Friday, November 21, 2014

Autumn in New York

Sheep Meadow

Autumn has been beautiful this year, with a lot more color than I remember for a long while with rust, umber, burnt orange, and deep gold throughout Central Park. The night before I snapped this photo (having come back from Carnegie Hall for a rehearsal—then later a performance), five feet of snow had dropped on Buffalo. Here in Gotham? We only had our first frost, which zapped the perennials out front (roses mostly) and snuffed the annuals, and made me take the air conditioner out of the window, which was creating a draft. Then the humidifier was brought out of storage, to keep the piano from being destroyed, the voice from being parched, and viruses at bay—which, my doc tells me, are more easily communicated in arid environments.
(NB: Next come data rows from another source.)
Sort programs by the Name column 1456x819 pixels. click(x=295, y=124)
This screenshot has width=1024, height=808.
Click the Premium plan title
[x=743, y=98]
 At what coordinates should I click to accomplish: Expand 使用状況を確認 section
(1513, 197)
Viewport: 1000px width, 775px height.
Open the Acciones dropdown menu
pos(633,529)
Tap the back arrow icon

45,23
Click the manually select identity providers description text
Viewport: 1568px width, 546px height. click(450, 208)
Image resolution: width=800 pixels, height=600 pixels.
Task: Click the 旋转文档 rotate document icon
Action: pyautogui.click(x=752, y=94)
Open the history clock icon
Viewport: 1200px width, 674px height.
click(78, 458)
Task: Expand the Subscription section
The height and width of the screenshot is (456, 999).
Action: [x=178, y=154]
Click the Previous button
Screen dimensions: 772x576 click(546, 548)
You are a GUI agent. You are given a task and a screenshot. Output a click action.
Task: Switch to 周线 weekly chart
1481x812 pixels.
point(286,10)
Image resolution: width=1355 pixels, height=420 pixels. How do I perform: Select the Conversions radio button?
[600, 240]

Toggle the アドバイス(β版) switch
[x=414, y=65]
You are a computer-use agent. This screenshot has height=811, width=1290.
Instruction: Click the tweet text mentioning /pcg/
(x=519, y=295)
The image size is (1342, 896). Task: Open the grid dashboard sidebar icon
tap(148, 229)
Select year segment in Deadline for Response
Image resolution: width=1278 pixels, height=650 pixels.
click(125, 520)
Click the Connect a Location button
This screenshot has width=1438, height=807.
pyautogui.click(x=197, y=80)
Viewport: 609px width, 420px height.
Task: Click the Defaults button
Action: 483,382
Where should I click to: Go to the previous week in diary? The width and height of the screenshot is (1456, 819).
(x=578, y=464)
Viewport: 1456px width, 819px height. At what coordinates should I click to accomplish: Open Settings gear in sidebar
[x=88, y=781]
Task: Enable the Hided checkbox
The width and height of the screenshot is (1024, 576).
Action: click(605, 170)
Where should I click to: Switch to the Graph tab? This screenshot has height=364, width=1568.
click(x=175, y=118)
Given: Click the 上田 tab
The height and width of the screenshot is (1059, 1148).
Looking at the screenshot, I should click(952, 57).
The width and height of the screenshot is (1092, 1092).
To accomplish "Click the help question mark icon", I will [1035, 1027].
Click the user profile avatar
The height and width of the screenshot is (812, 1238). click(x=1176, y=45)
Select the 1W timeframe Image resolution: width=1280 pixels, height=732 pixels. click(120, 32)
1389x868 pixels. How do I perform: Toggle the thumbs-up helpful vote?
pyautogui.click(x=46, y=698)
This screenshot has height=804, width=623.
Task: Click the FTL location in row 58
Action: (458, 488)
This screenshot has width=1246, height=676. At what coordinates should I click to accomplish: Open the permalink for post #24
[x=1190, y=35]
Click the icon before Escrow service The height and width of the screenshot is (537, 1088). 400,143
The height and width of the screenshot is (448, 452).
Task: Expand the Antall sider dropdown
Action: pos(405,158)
Why more people don't think about humidity in the winter is beyond me, especially those who have a feel for aesthetics, since there is nothing worse than being in a beautiful home and feeling like you are in the desert. Of course, too much humidity isn't good either. It's all about balance, which, for me, means filling the humidifier twice a day until spring. 


  1. I was just thinking of this this morning - getting a humidifier. I wish I had the old school radiators (mine are inset into the wall) where you could set pans of water on the 'shelf'. That creates the perfect humidity!
    Here too we had a vivid fall -the first I've seen since moving here in 2003!

  2. Thank you, ArchitectDesign. You remind me of the house I grew up in, which had those same radiators. My window seats in our apartment do have that kind of radiator, but the metal cover does not provide the necessary room for a pan, a pity since it would work wonderfully. When it gets really cold and the heat is on constantly, we have one is each room to get humidity above 50 percent, which the piano prefers. Even that takes some doing. Then a pot of the stove is put into use!